### Exercise data
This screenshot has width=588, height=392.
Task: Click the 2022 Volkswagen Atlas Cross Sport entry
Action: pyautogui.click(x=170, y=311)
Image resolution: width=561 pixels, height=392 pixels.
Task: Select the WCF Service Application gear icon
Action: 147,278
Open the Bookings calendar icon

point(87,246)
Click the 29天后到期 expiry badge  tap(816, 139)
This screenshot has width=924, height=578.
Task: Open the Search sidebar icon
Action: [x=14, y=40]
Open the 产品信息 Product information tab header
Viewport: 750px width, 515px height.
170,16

==

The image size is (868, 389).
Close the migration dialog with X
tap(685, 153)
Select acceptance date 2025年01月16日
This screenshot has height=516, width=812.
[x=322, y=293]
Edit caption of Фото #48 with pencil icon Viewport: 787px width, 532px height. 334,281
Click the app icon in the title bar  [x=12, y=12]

...

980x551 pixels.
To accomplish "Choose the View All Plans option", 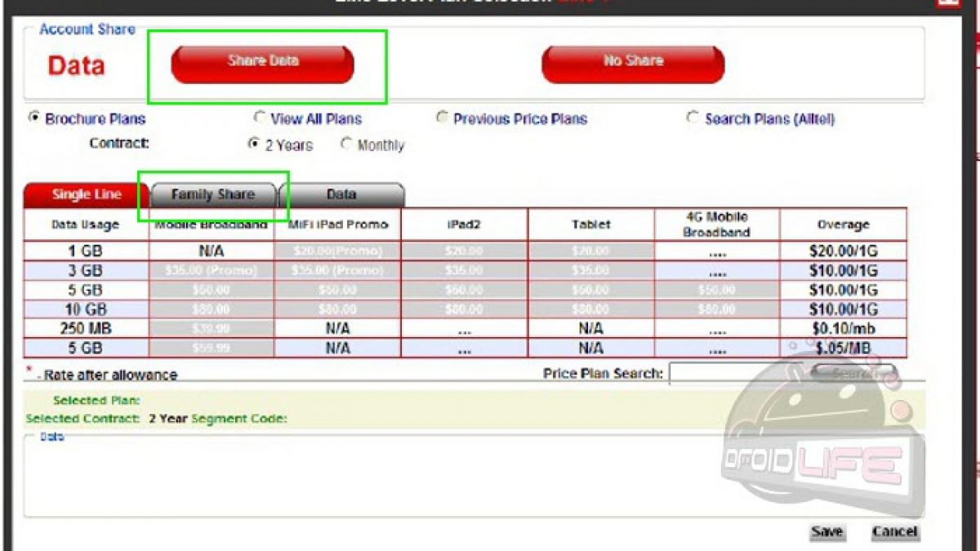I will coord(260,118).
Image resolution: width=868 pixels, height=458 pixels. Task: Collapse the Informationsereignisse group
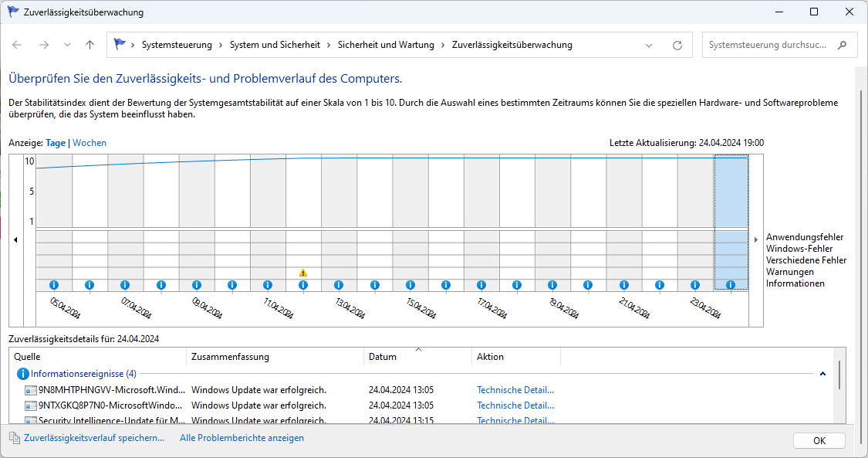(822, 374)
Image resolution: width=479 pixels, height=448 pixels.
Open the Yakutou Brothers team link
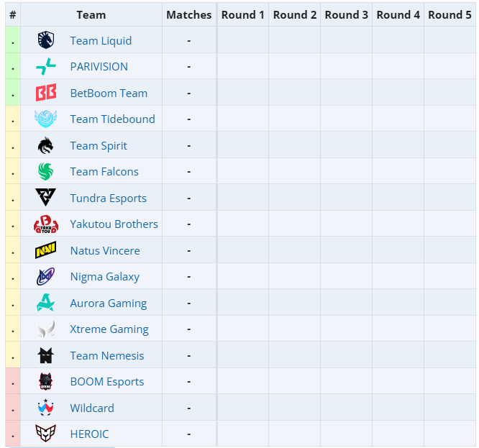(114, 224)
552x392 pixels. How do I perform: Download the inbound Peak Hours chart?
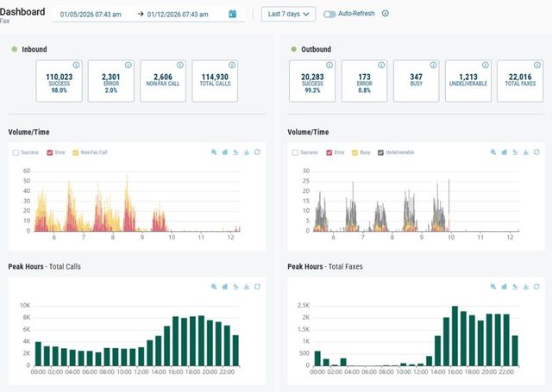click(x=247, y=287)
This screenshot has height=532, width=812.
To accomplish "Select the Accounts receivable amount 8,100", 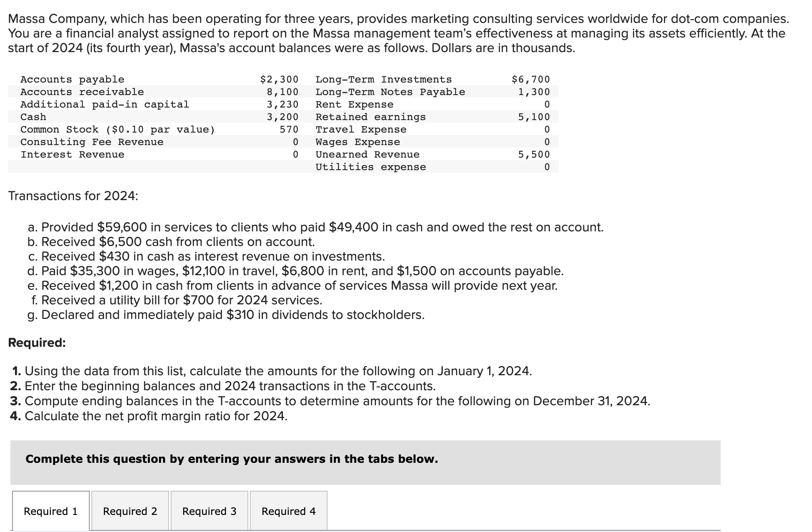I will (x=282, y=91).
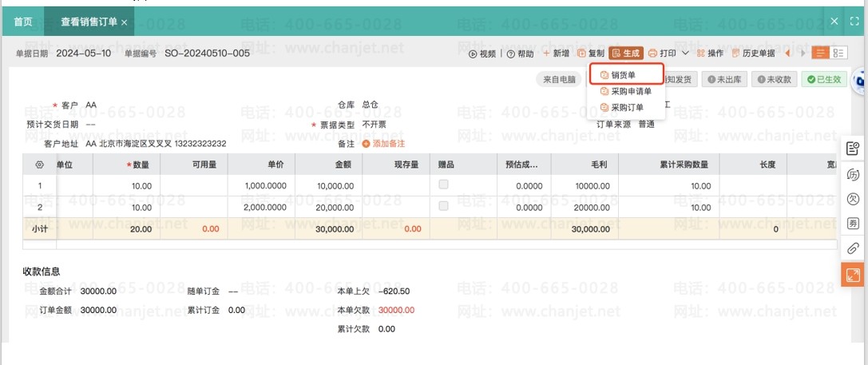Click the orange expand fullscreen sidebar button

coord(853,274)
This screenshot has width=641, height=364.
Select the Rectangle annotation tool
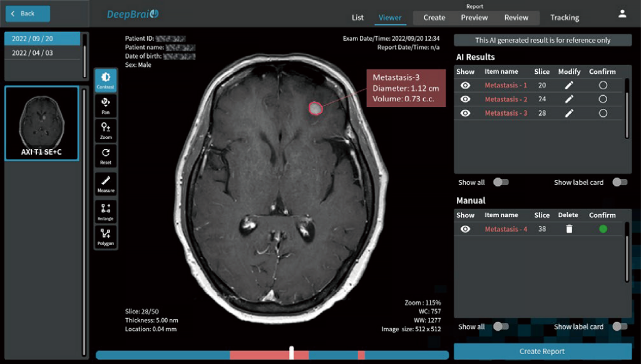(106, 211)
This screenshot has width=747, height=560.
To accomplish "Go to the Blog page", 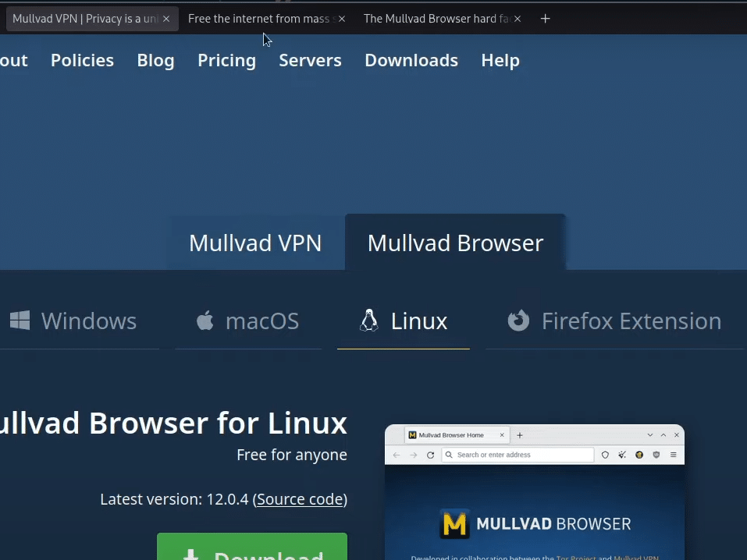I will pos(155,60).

### Action item
Find where the line with "The image size is (868, 389)." sits in the material above, then copy exactly from it through the line with "Click the app". Add no other line.

### Exercise response
The image size is (868, 389).
Close the migration dialog with X
tap(685, 153)
Select acceptance date 2025年01月16日
This screenshot has height=516, width=812.
[x=322, y=293]
Edit caption of Фото #48 with pencil icon Viewport: 787px width, 532px height. 334,281
Click the app icon in the title bar  [x=12, y=12]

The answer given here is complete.